Two things move the price: headcount and how many sites we visit. Onsite clinics carry a minimum clinic fee of $425 ex-GST to cover the nurse's time, travel, vaccines and equipment for the visit. Above that floor, the per-person cost scales down — a 50-person clinic and a 500-person clinic land at meaningfully different rates per shot.
Multi-site programs are quoted per location, with discounts when sites can be run on consecutive days.
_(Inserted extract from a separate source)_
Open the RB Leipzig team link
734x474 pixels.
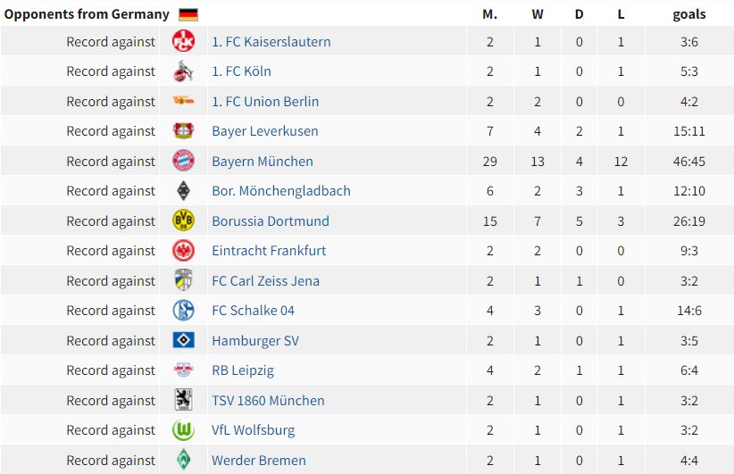tap(243, 370)
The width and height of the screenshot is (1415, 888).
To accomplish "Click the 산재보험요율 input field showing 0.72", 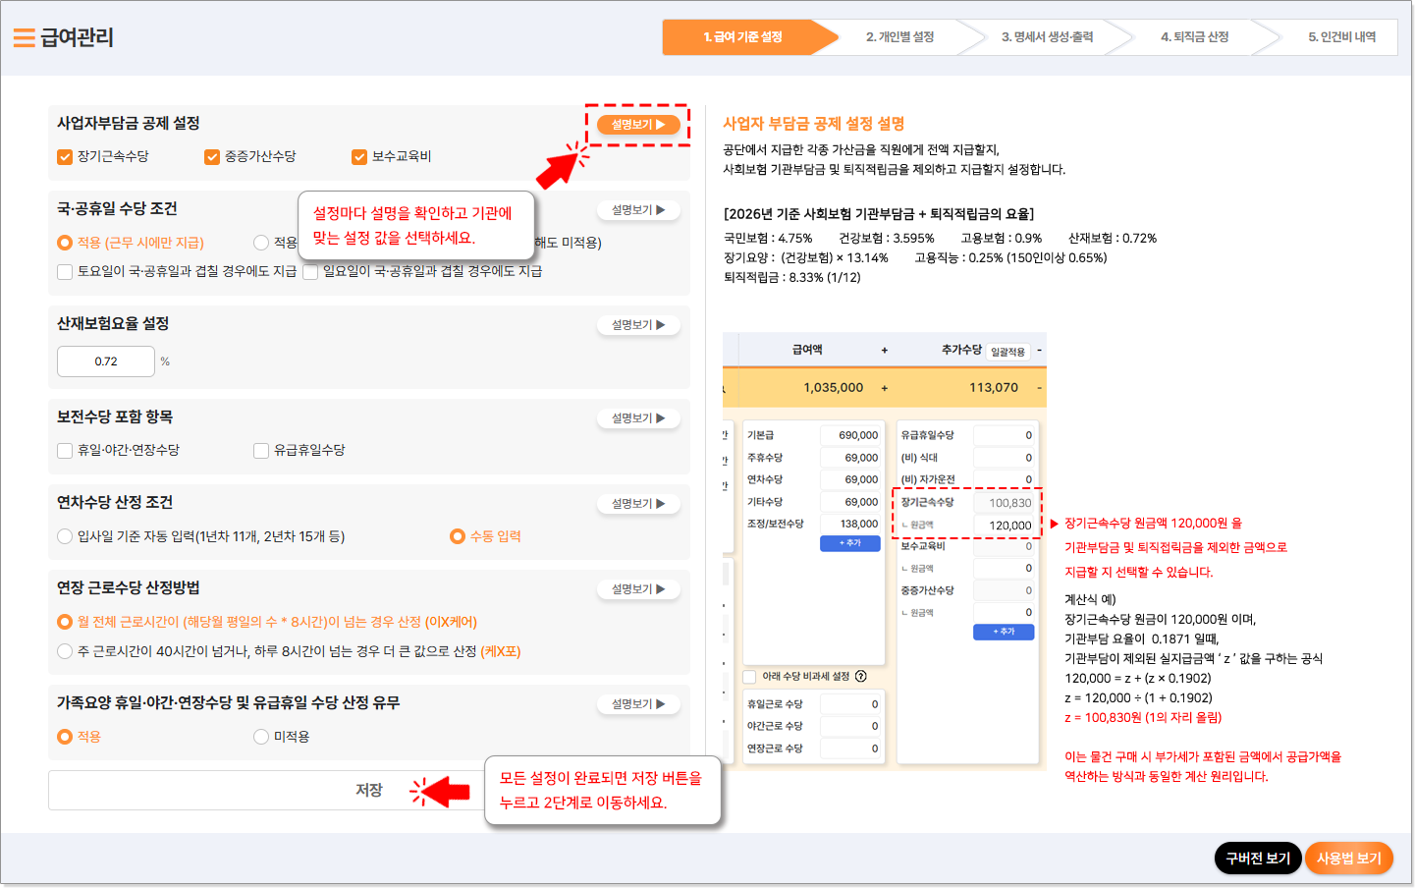I will click(106, 361).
Pharmacy voucher programs are priced separately and usually work out a little cheaper per person, with no minimum fee.
Everything quoted is ex-GST, all-inclusive — vaccines, nurses, equipment, AIR reporting, observation, and pharmacy vouchers for staff who miss the clinic are all in the per-person rate. For a real number, request a quote and we'll come back within one business day.
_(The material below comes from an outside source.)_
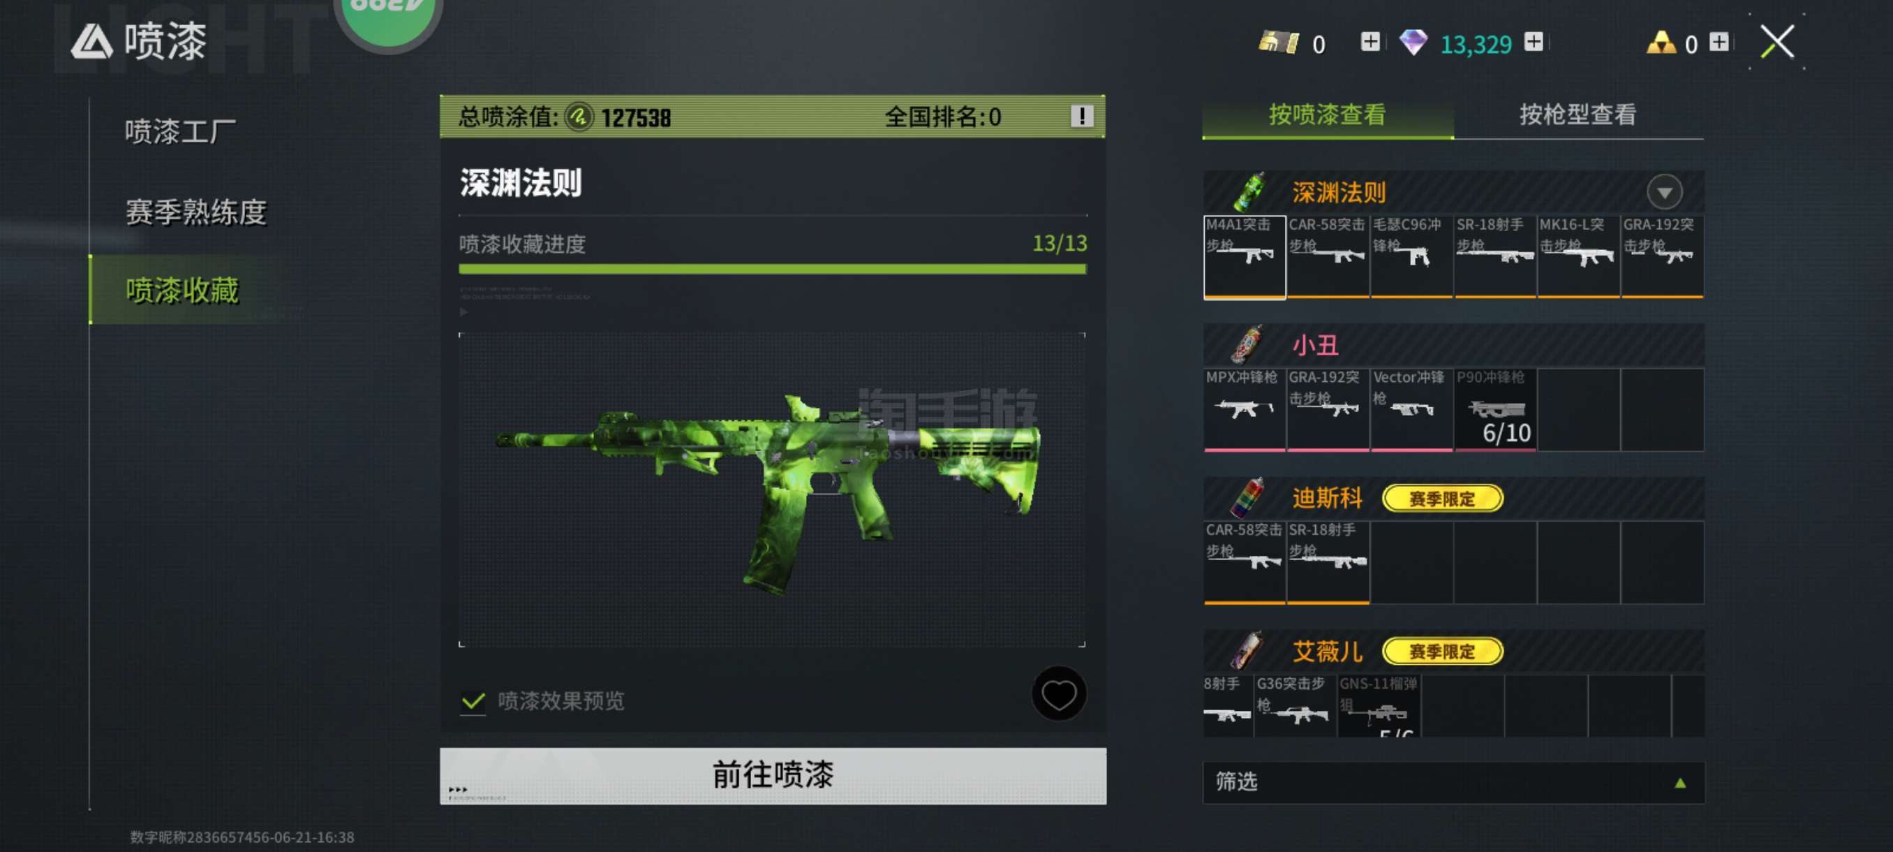
Task: Select the 按喷漆查看 tab
Action: pos(1327,115)
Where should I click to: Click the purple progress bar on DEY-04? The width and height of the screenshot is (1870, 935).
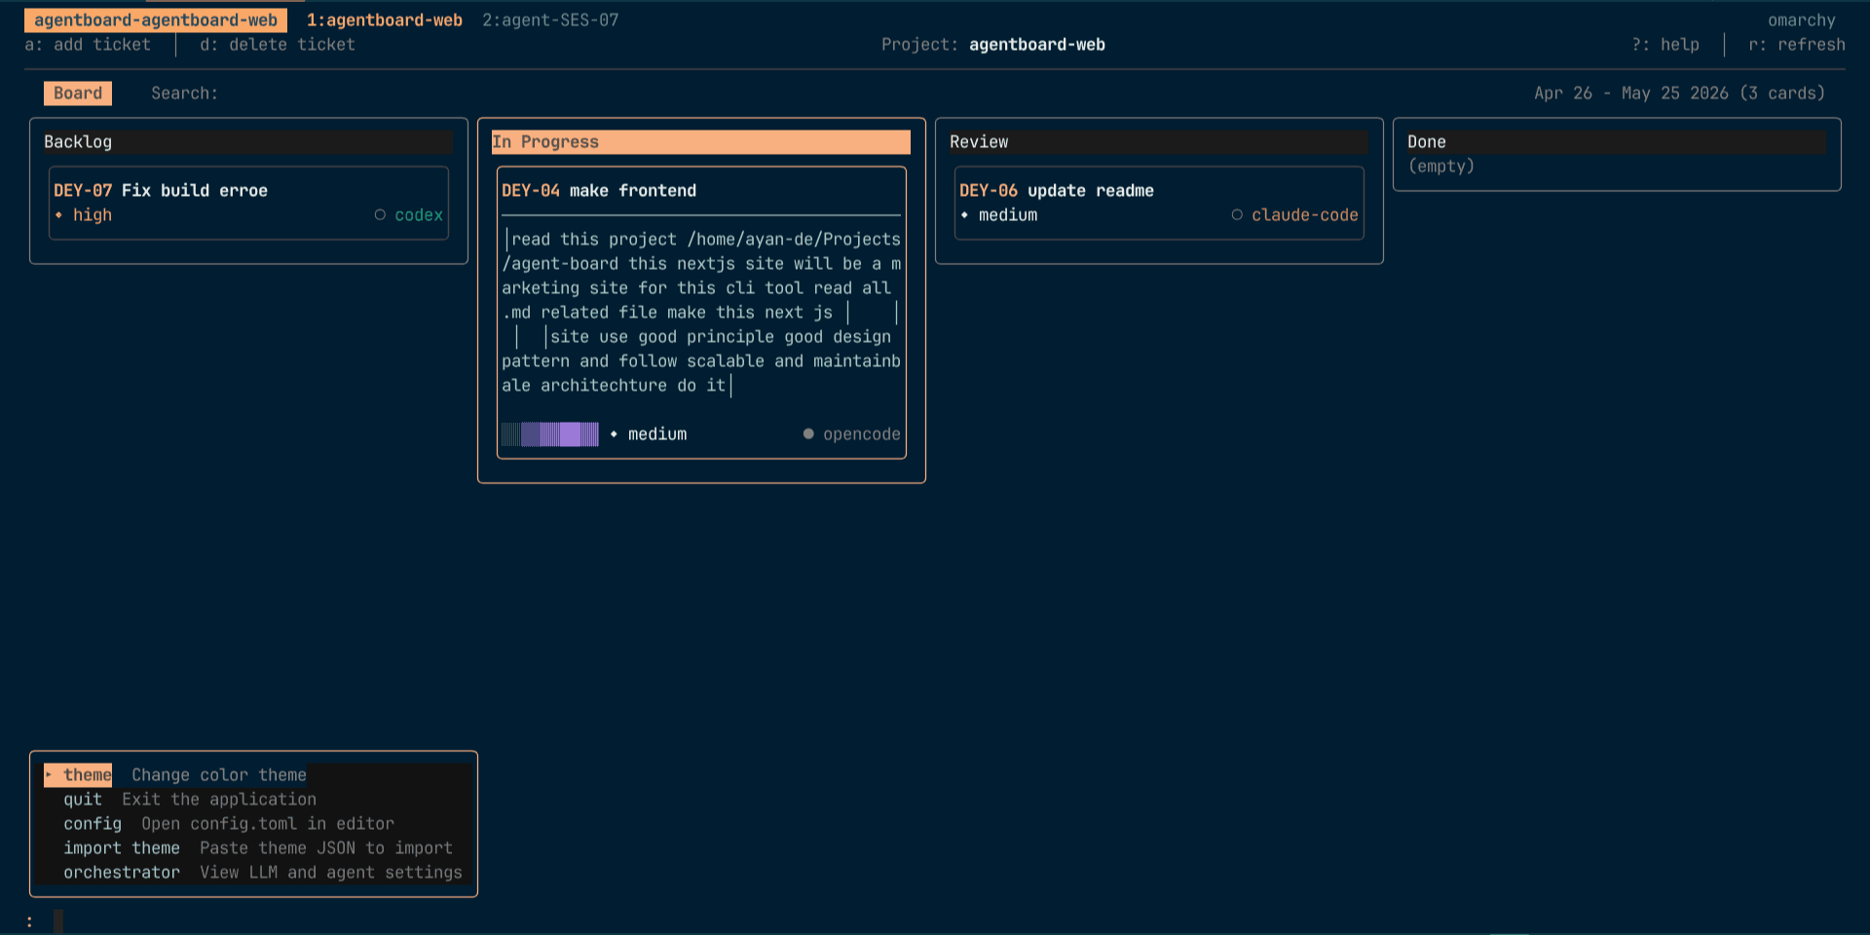click(550, 434)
Book in January or February for a clinic in late March, April or early May — that's the window where vaccination beats the seasonal peak.
Australian flu cases climb from June, peak between June and September, and tail off through spring. Immunity from the shot kicks in around two weeks after vaccination, so the practical window for an effective workplace clinic is late March through late May. April and the first half of May are the busiest weeks of the year for us.
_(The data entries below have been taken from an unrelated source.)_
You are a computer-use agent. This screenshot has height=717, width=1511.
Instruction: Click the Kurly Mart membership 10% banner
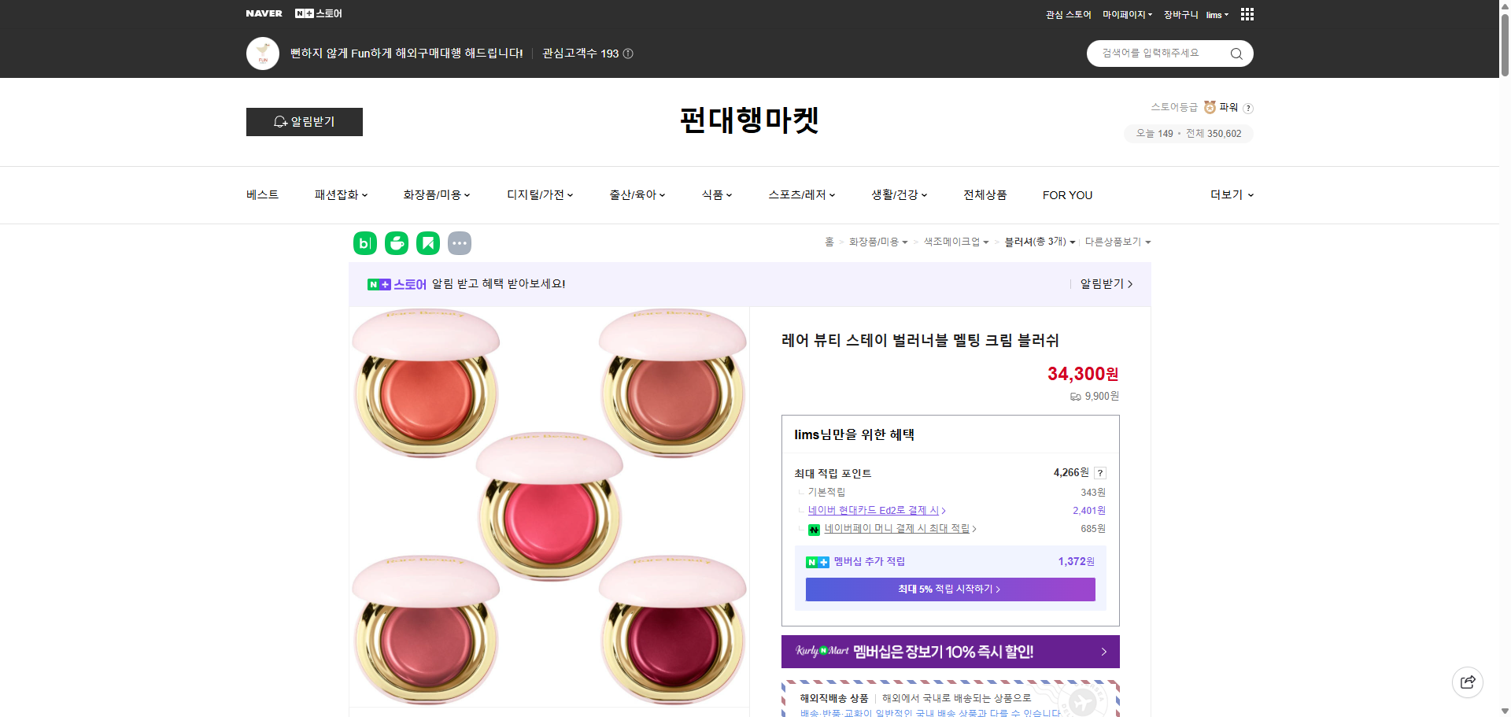[x=949, y=652]
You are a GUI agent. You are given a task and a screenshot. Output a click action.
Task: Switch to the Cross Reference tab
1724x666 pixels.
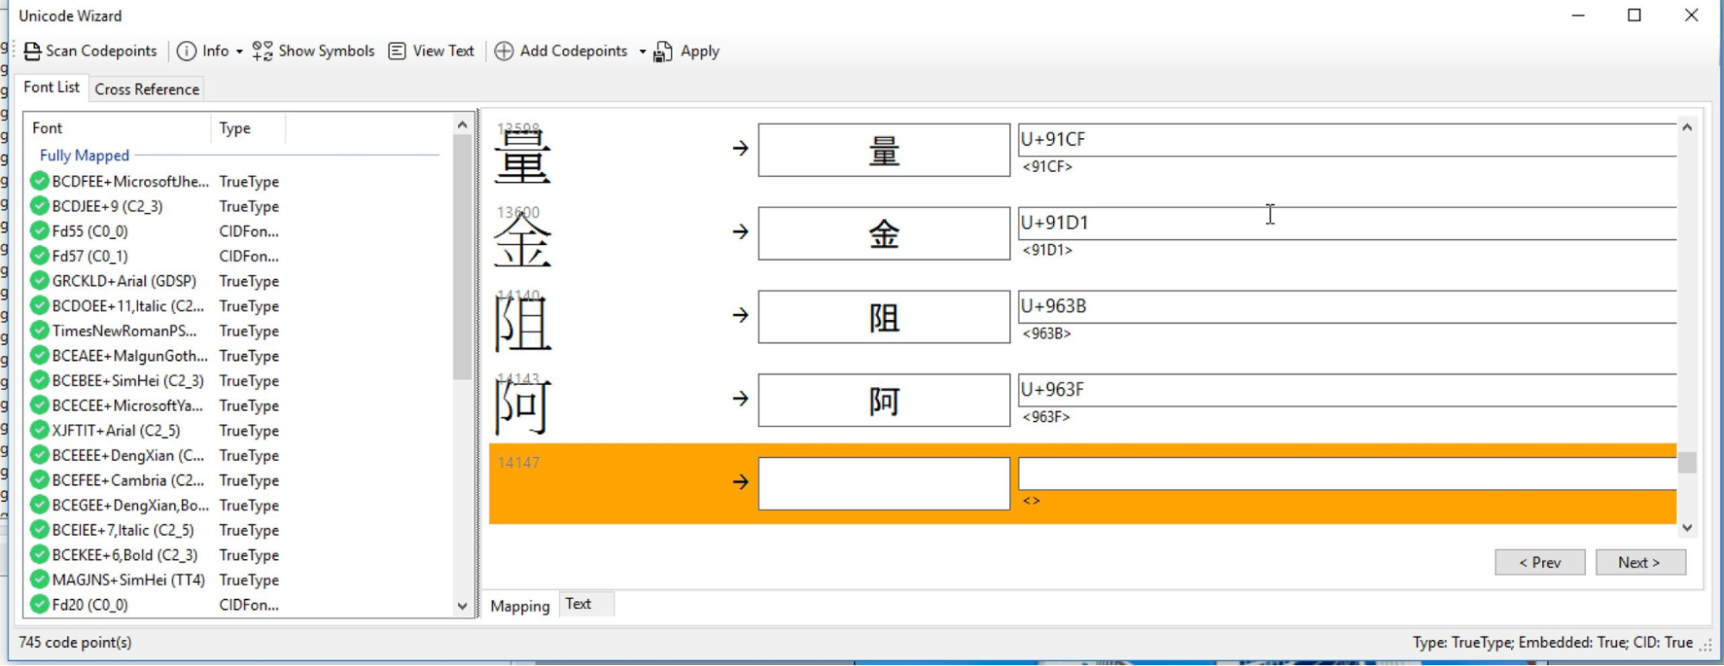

Regular clients lock in dates from the previous October-November. If you're new to running a program, January-February gets you the dates you want; March bookings still work but the calendar narrows quickly. We can take bookings outside this window if you need a clinic for new starters or returning staff, but the seasonal cost-effectiveness is best inside it.
Pharmacy vouchers run on a longer window — they stay useful right through July.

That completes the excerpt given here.